▶ **Data under study**:

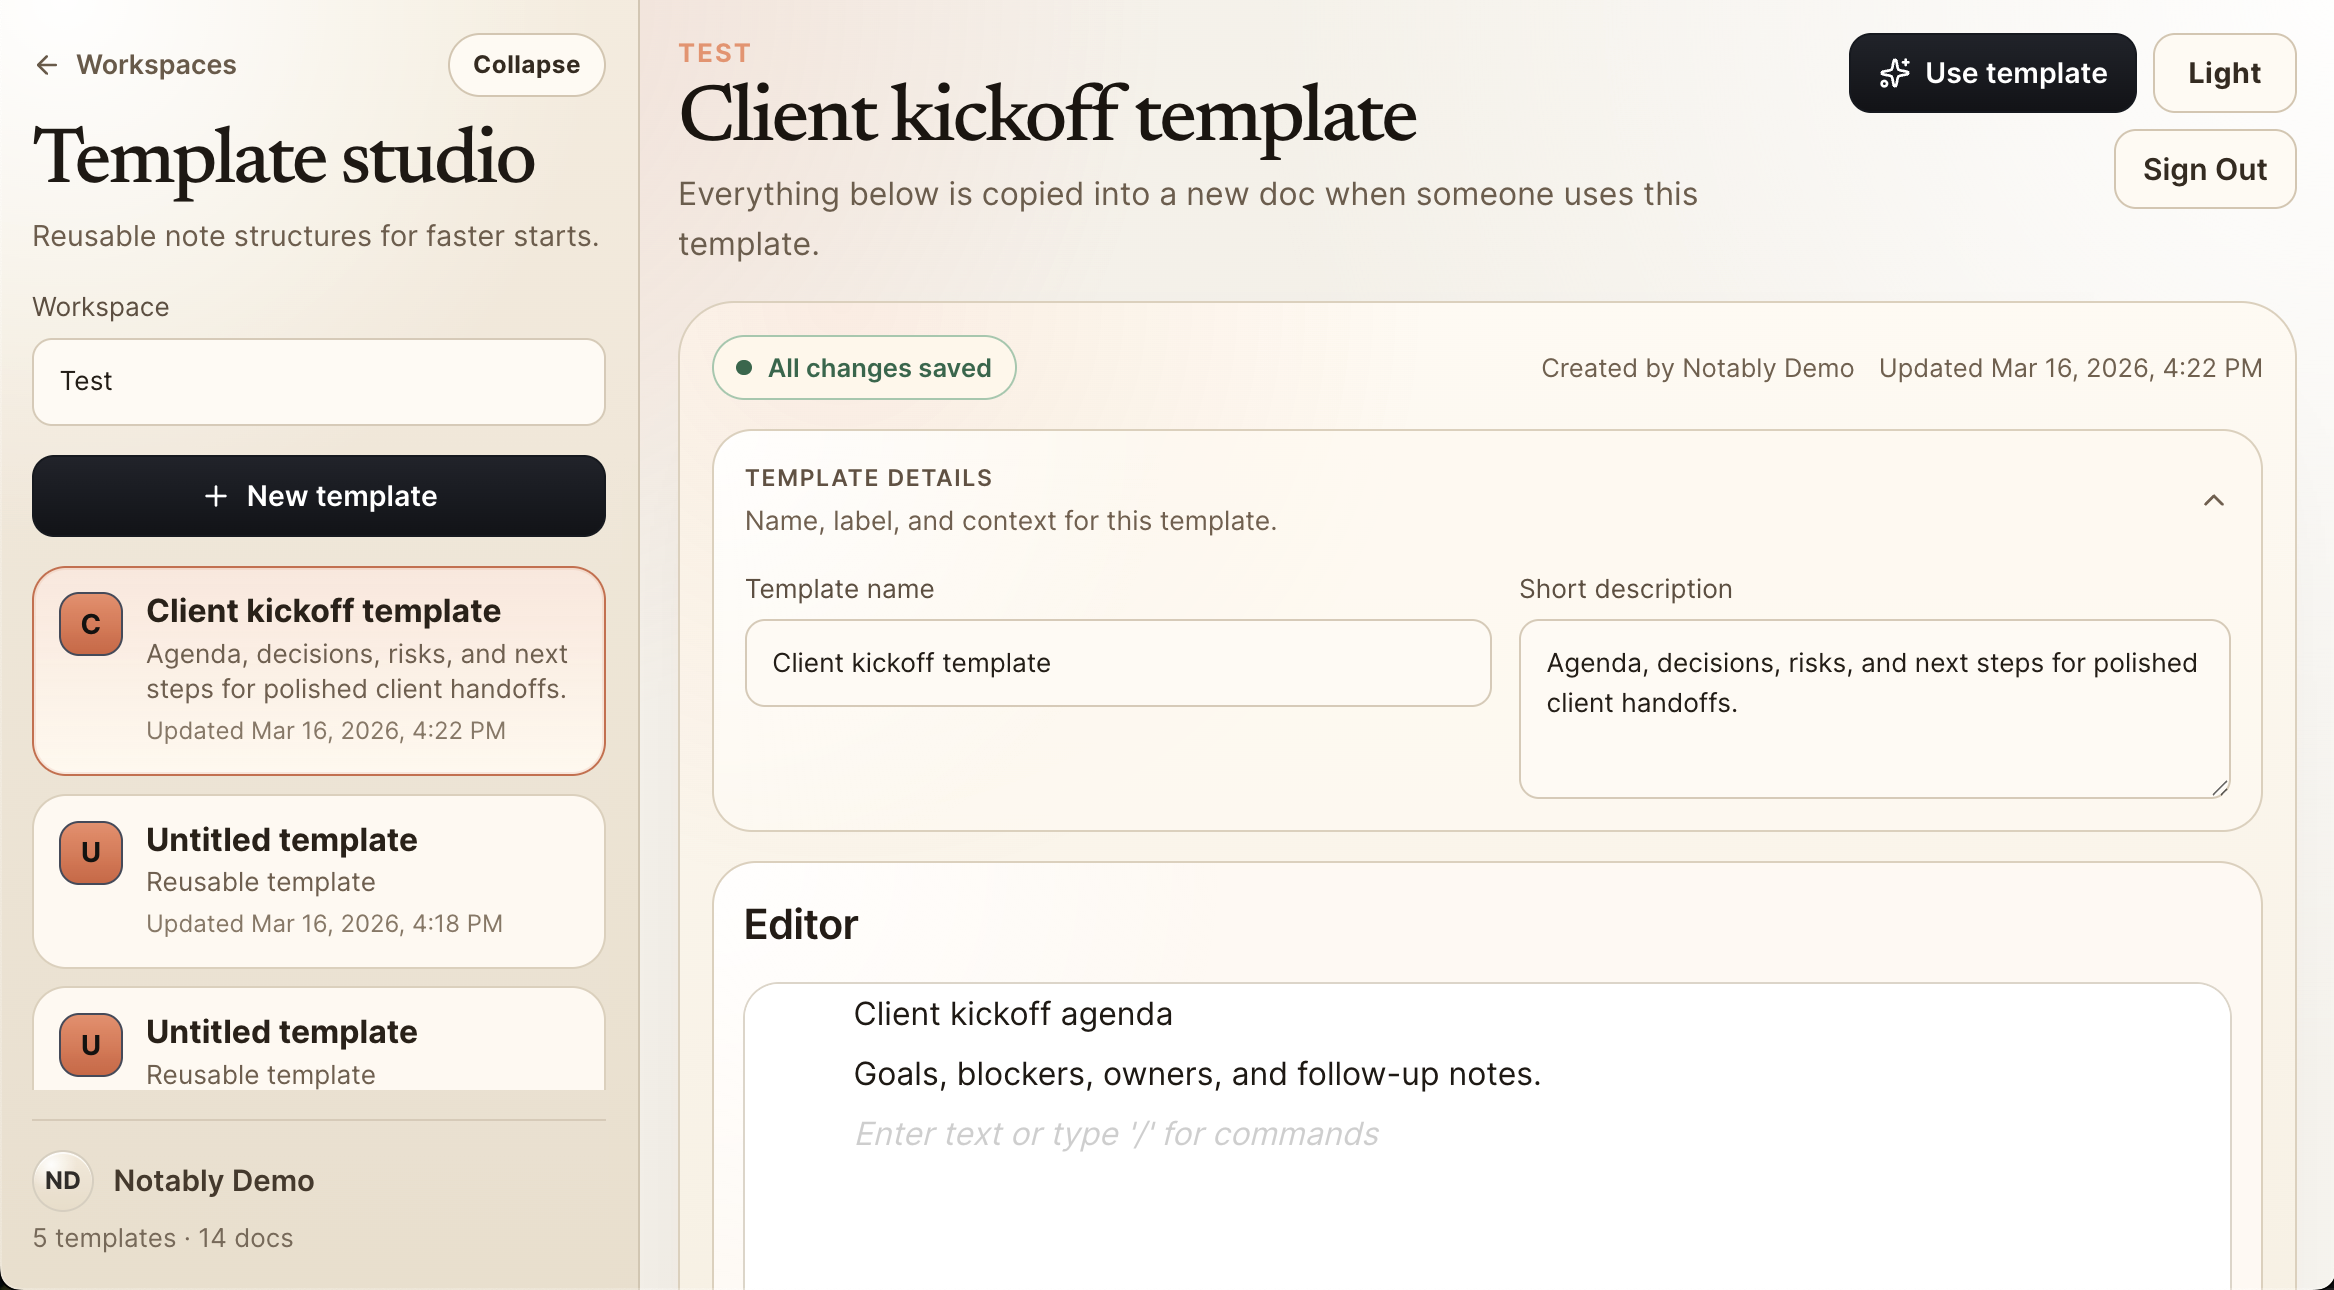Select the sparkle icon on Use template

* * *

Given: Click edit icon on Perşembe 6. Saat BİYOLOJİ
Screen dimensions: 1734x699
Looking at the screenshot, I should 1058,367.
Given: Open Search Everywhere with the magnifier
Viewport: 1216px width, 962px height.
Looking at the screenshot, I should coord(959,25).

...

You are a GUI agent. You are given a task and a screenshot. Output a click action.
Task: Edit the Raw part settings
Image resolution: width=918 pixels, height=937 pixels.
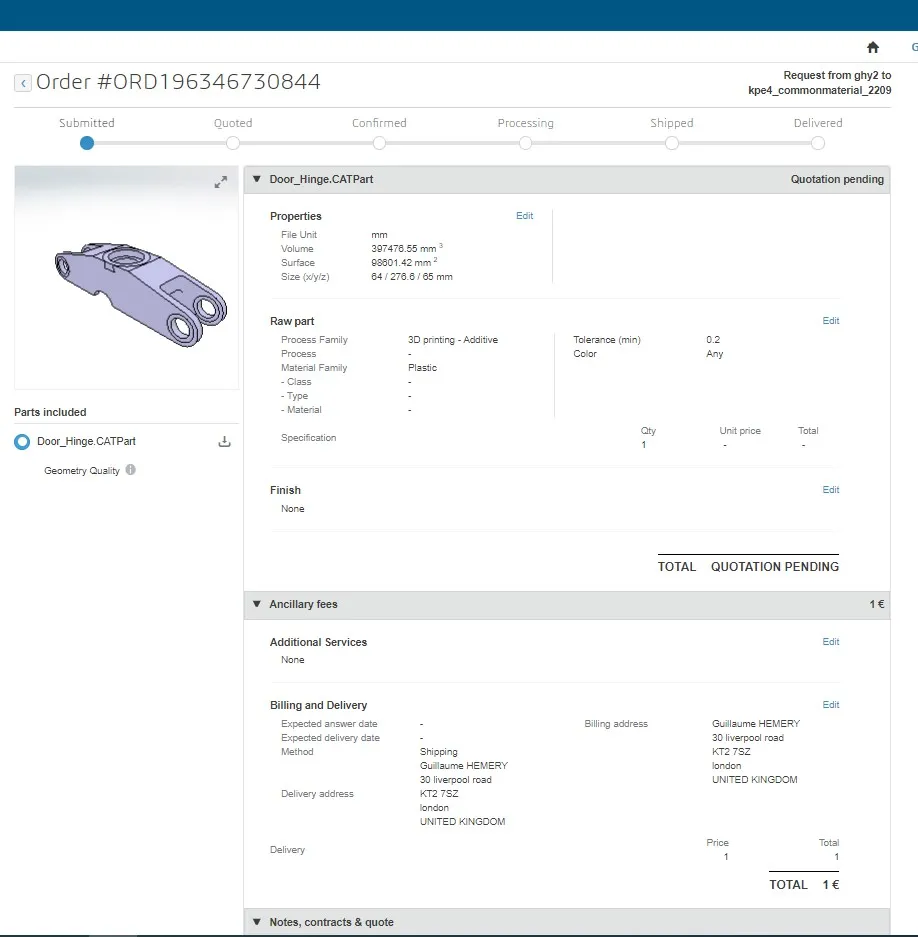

▶ **What you will do**:
Within the material above, extract exactly the lines that start at the line containing "Task: Edit the Raw part settings" and stop after the line containing "Image resolution: width=918", and only those.

▶ **Solution**:
Task: Edit the Raw part settings
Image resolution: width=918 pixels, height=937 pixels.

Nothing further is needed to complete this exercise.